Other helpful systems in modern vehicles include selectable drive modes and auto on/off engines. Selectable drive modes are designed to automatically adjust torque and braking to optimize for the condition you select. Most vehicles with drive modes include an Eco setting. Choosing Eco prioritizes fuel economy, which will save you money on gas over time. Auto on/off will shut off the engine when the vehicle comes to a complete stop, then start it when you touch the throttle.

Don’t Skip Maintenance Visits

If you’re driving around in a car with a dirty air filter, you’re not optimizing fuel economy. The same holds true if your odometer has crept past the recommended oil change mileage interval. Regular maintenance is essential to keep your car running great and prolong its life, but it’s also an important contributor to fuel economy. And, believe it or not, the type of motor oil you choose is also important.

Many drivers choose convenience over quality, which is why the corner oil change franchise is so popular. Unfortunately, these drive-thru facilities don’t always offer you the manufacturer’s recommended grade of oil. Instead, they lure you in with a coupon and fill your car with substandard oil. It’s always best to service and maintain your car at an authorized dealer, but if you must use a no-name garage, insist on the exact motor oil recommended in your owner’s manual.

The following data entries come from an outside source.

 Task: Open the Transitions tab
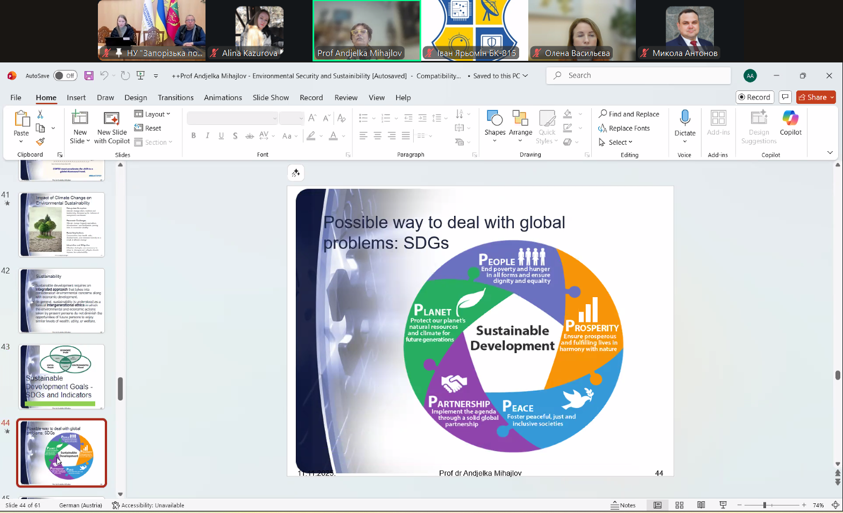pos(175,97)
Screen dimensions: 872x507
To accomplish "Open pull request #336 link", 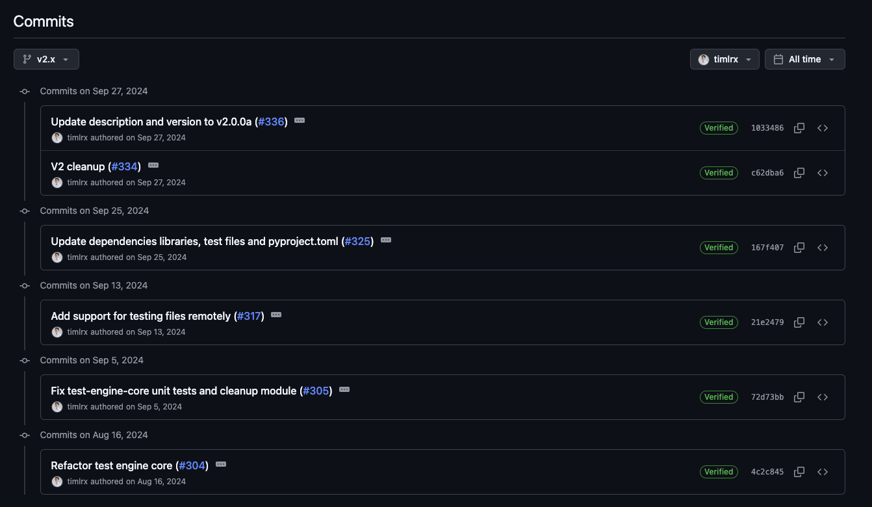I will click(x=271, y=122).
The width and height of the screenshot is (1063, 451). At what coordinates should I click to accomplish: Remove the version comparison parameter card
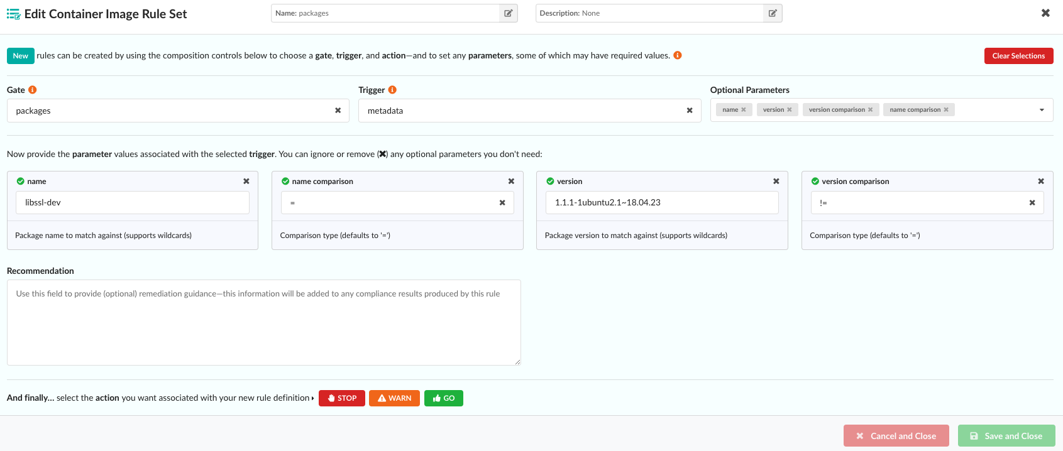pos(1041,182)
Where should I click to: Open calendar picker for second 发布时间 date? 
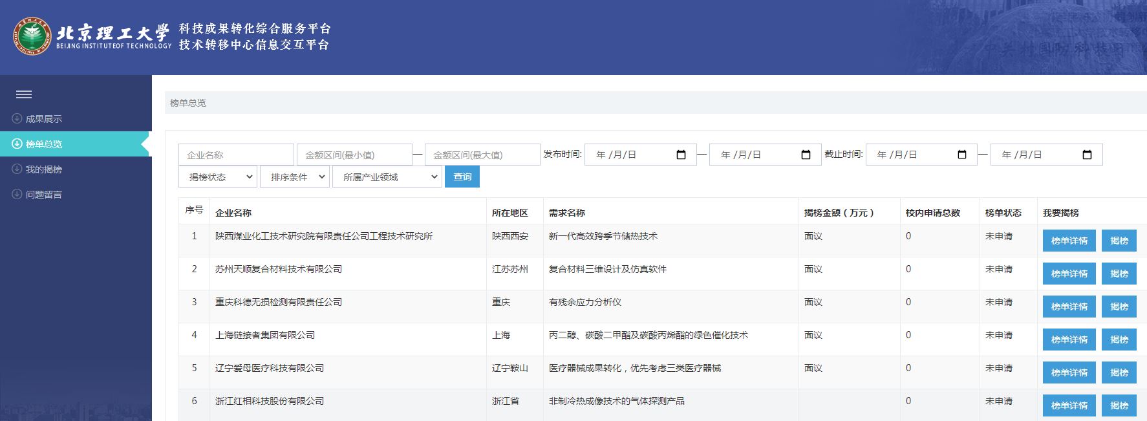click(x=806, y=155)
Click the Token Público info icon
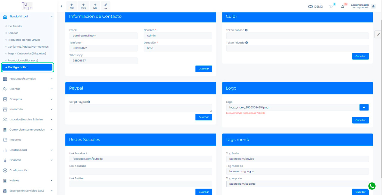 pos(246,30)
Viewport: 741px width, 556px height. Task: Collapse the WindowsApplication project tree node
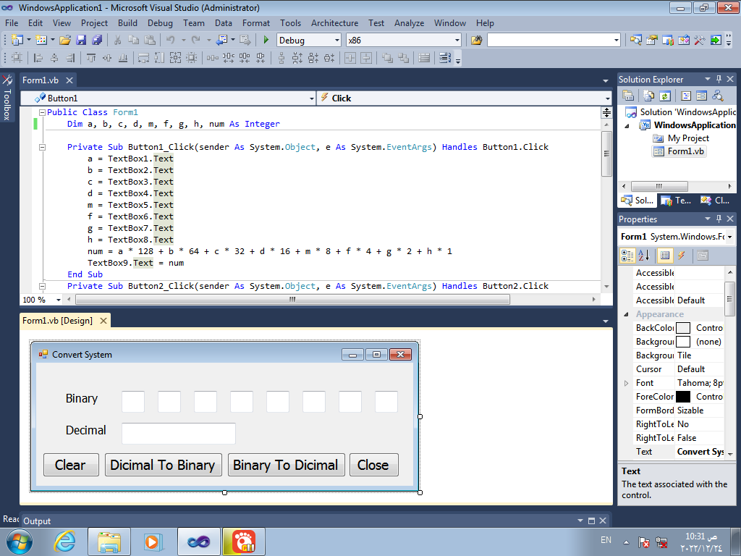627,125
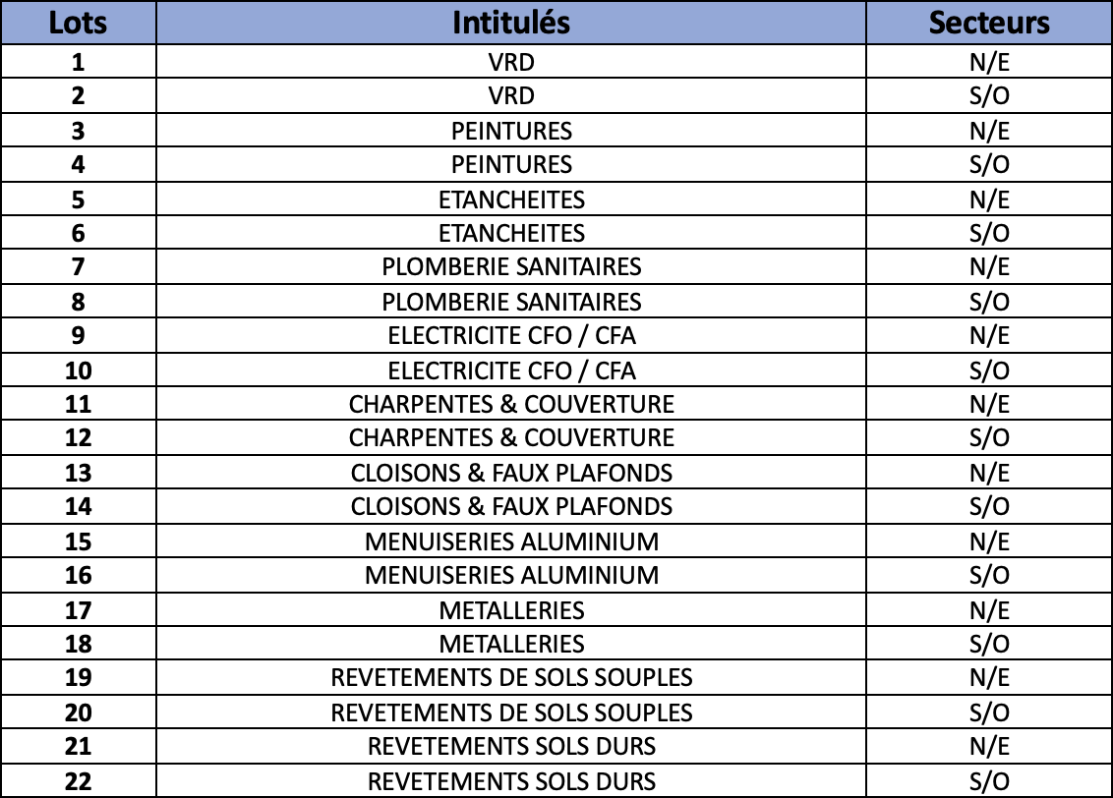Click the Lots column header
1113x798 pixels.
click(78, 23)
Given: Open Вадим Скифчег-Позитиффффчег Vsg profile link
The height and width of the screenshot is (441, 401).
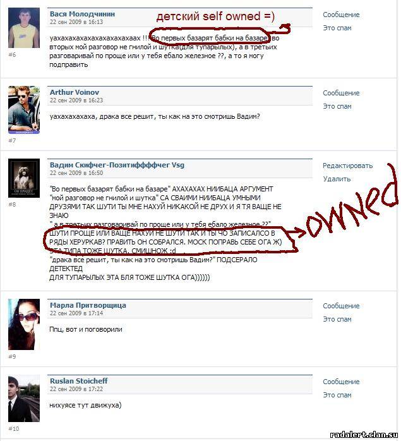Looking at the screenshot, I should [x=117, y=165].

Speaking of maintenance, don’t forget your tires. Your safety depends on properly inflated tires that aren’t worn or out of alignment. If you drive too long on under or over-inflated tires, you risk a blowout, but what you may not realize is your vehicle is also unable to deliver the maximum fuel economy. Improve fuel economy ratings by more than 3% by simply keeping your tires properly inflated. Check the driver’s door for a sticker with your vehicle’s guidelines.

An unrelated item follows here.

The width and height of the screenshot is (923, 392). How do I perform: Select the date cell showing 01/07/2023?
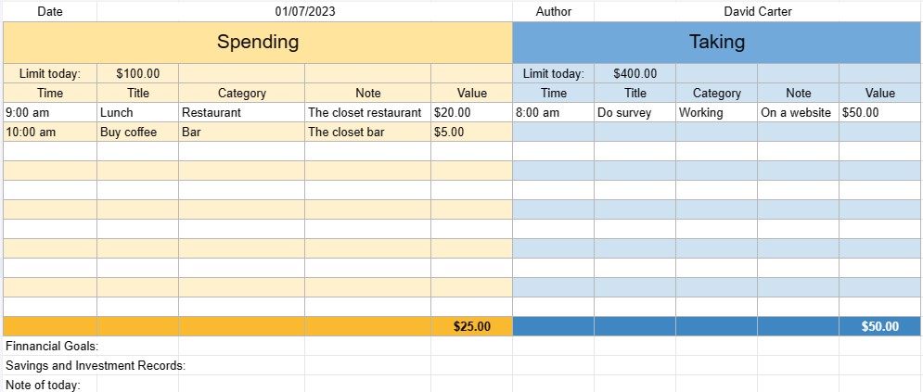304,11
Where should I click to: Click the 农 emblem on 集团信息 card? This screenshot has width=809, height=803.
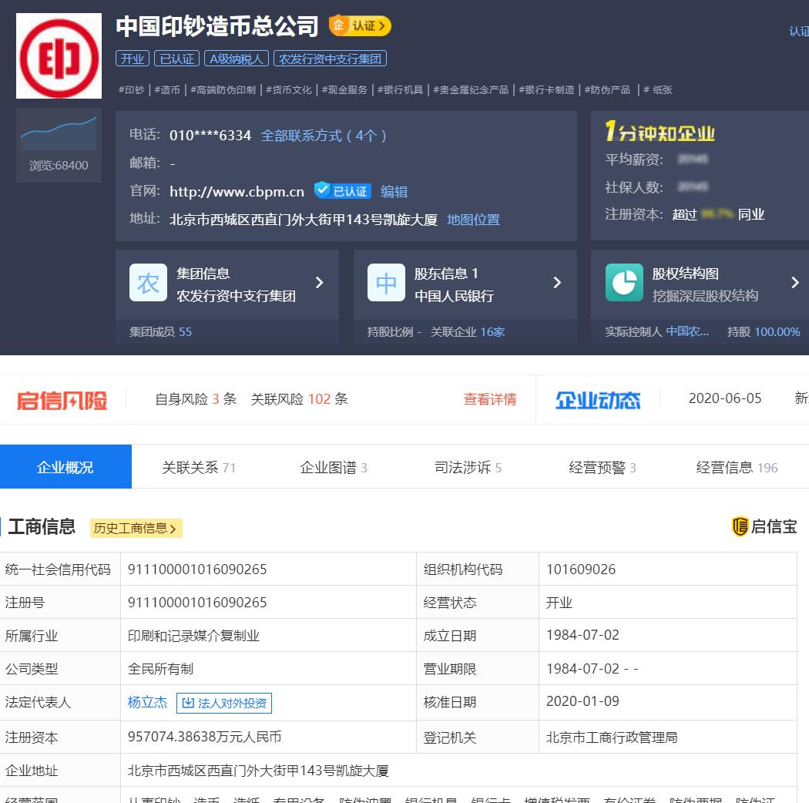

A red and a white 2022 Toyota Camry are shown parked near an apartment building.

Adjust Your Daily Routine

Lifestyle changes are easier when you know they’ll result in a win-win for everyone. Take a good, hard look at your daily routine and decide if your driving habits and schedule are geared toward efficiency. If your job requires commuting at peak hours, ask your boss for flexibility. Also, many companies now have generous work-from-home policies. Not only can you show up in your sweats, but you can keep your car in the garage for the day and save on gas.

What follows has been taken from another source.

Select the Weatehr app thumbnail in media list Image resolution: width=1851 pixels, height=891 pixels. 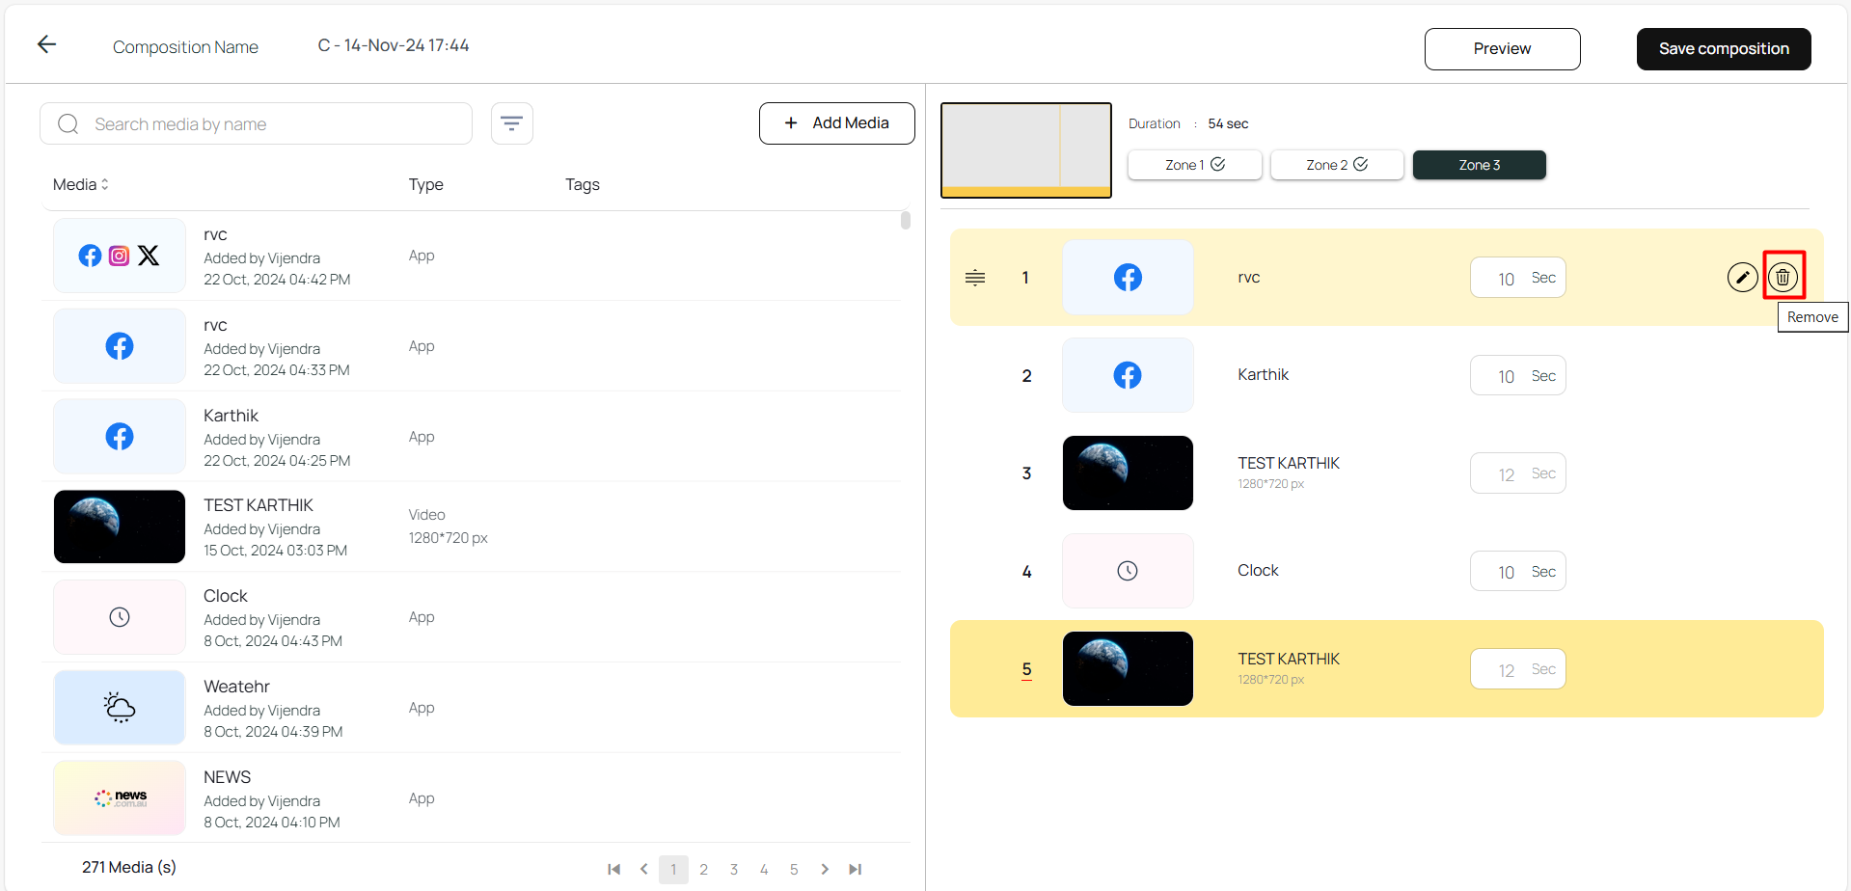[x=120, y=708]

We all want to be healthy and fit, yet we don’t hesitate to jump in our cars to drive half a mile to the market. Consider walking to your local grocery store, or purchasing a bike with storage saddlebags, so you can save money and exercise all at once. If you live somewhere with public transit, investigate schedules and routes. It’s almost always cheaper to take the train or bus than it is to drive our personal cars.

Do you work with neighbors or have friends in the area with kids that attend the same school/activities as your brood? Get serious about creating a carpool network. The kids will enjoy hanging with their friends during your morning commute to school, and you’ll get a day (or more) off of taxi duty to linger at the kitchen table with your coffee. It’s not necessary to drive everyone everywhere all the time. Do some outreach, and you might be surprised at the response.

Life in a High Gas Price World

Pain at the pump is a very real strain on our wallets, but so much of the expense is within your control. Making a few key lifestyle changes will start you on the path to cheaper ownership costs, fewer trips to the gas station, and less wear and tear on your vehicle. You might even get in shape or lose that last 5 pounds for good when you choose to walk or cycle to local destinations.

Say no to high fuel costs and yes to responsible driving. No matter what’s parked in your driveway, adopting these habits will go a long way toward helping you conserve fuel. Over time, you could save hundreds or even thousands of dollars on gas. What will you change first?